Reise in eine ungewisse Zukunft

  • Die Geschichte um das Verschwinden der kleinen Sisenna liegt bereits mehr als drei Jahre zurück. Die damals Vierjährige war mit ihren Eltern nach Germania gekommen, weil ihr Vater eine politische Laufbahn starten wollte, aber dazu war es nicht mehr gekommen. In den Wirren eines Großbrandes wurde die Familie getrennt, es gab viele Tote, die nicht identifiziert werden konnten, und ein Claudier, der im Nachhinein seine kleine Tochter suchte, meldete sich nicht.
    Richwin, der Händler, wurde seinem Namen gerecht und erwies sich als "mächtiger Freund". Er nahm das herumirrende Mädchen zu sich, gab ihm Essen, lenkte es ab, wenn es weinte, und wärmte es nachts, wenn das Geld nicht für eine Mansio reichte und sie unter freiem Himmel schlafen mussten.

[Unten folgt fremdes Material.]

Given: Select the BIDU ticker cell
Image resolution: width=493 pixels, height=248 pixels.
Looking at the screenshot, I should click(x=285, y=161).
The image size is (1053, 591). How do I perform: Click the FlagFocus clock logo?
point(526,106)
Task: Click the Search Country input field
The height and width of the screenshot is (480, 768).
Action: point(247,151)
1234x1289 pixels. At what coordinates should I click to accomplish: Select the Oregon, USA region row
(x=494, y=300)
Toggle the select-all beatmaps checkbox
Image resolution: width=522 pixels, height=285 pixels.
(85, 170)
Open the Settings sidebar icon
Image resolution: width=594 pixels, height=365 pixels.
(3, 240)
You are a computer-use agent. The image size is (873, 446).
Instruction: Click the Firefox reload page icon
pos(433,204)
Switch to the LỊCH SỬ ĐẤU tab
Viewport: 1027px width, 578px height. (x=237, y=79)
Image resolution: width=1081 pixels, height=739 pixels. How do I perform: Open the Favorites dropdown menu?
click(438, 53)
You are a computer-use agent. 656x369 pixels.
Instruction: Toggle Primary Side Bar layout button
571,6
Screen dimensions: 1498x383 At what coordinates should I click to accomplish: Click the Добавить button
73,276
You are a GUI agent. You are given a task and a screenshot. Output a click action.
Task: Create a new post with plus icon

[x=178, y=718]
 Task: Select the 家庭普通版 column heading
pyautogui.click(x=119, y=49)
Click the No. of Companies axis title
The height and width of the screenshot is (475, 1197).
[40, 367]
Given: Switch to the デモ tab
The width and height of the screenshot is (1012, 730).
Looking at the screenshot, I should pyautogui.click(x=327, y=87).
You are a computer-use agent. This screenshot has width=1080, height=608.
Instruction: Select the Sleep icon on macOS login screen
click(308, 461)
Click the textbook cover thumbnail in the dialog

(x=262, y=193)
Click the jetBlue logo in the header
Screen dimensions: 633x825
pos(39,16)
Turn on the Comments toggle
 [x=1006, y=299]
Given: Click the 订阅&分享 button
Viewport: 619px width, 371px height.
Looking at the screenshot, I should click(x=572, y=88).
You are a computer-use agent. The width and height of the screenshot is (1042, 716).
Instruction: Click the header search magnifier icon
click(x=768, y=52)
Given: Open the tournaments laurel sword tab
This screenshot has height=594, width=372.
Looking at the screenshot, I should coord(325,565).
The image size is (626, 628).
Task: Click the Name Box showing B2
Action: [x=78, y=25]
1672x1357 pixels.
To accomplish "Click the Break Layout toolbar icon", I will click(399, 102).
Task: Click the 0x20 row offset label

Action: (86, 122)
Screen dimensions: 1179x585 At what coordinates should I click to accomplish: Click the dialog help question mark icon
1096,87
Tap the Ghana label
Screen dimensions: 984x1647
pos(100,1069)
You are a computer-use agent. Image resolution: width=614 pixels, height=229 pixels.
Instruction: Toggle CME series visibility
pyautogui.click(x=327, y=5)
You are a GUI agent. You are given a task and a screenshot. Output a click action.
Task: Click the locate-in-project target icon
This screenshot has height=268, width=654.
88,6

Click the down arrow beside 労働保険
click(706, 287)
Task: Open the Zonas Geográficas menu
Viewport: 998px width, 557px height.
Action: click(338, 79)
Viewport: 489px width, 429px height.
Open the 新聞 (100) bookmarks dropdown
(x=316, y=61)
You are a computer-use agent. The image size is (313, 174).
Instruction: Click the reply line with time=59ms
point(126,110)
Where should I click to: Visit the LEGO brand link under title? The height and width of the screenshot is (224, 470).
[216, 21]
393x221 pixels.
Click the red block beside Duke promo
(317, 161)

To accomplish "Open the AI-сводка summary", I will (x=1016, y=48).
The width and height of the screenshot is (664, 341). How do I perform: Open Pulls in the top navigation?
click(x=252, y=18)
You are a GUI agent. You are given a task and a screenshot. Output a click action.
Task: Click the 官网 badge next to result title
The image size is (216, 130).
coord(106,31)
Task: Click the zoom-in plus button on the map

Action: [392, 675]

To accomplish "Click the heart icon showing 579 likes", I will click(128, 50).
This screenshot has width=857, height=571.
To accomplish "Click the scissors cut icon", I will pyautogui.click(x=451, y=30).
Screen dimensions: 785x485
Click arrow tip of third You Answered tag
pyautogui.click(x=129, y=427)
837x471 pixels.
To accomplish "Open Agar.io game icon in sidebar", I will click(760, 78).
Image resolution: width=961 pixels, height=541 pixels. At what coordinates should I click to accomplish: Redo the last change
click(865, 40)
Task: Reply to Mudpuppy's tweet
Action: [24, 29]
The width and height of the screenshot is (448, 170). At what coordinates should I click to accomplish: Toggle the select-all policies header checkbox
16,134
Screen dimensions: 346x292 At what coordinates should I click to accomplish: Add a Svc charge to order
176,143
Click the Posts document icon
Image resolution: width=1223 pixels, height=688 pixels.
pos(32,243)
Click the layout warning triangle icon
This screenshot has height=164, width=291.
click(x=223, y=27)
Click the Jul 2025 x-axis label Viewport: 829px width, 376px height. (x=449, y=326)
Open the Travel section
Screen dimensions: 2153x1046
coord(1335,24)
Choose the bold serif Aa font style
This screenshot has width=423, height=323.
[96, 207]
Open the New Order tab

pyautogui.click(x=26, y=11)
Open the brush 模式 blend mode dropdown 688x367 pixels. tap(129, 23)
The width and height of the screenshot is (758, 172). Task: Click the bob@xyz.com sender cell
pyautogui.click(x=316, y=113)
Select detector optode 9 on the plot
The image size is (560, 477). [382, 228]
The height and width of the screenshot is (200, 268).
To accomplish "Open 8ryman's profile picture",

    Nachdem sich der Sommer seinem Ende zuneigte und sich noch immer niemand gemeldet hatte, der rechtlich für Sisenna verantwortlich war, entschloss sich Richwin, das Mädchen auf der Rückreise zu seinem Stammesgebiet mitzunehmen. Der Gedanke, es für einen Beutel klingender Münzen einzutauschen, kam ihm nicht. Sisenna stammte zwar aus edlem Hause, trug aber ein durchschnittliches Kleid, sodass ihre wohlhabende Verwandtschaft für einen Außenstehenden nicht erkennbar war. Einzig der Anhänger ihrer Kette hätte einem Kundigen ihre Genszugehörigkeit verraten können: Das Wappentier der Claudier zierte das Medaillon. In Rom hätte jeder Straßenjunge das Bildnis des Wolfes der patrizischen Familie zuordnen können, aber in Germania kannten sich damit die wenigsten Römer aus - geschweige denn ein germanischer Händler.


    An einem warmen Spätsommerabend packte Richwin seine Sachen und legte Sisenna zum letzten Mal links des Limes zum schlafen. Morgen würden sie aufbrechen und die provinzialisierten Gebiete Roms verlassen.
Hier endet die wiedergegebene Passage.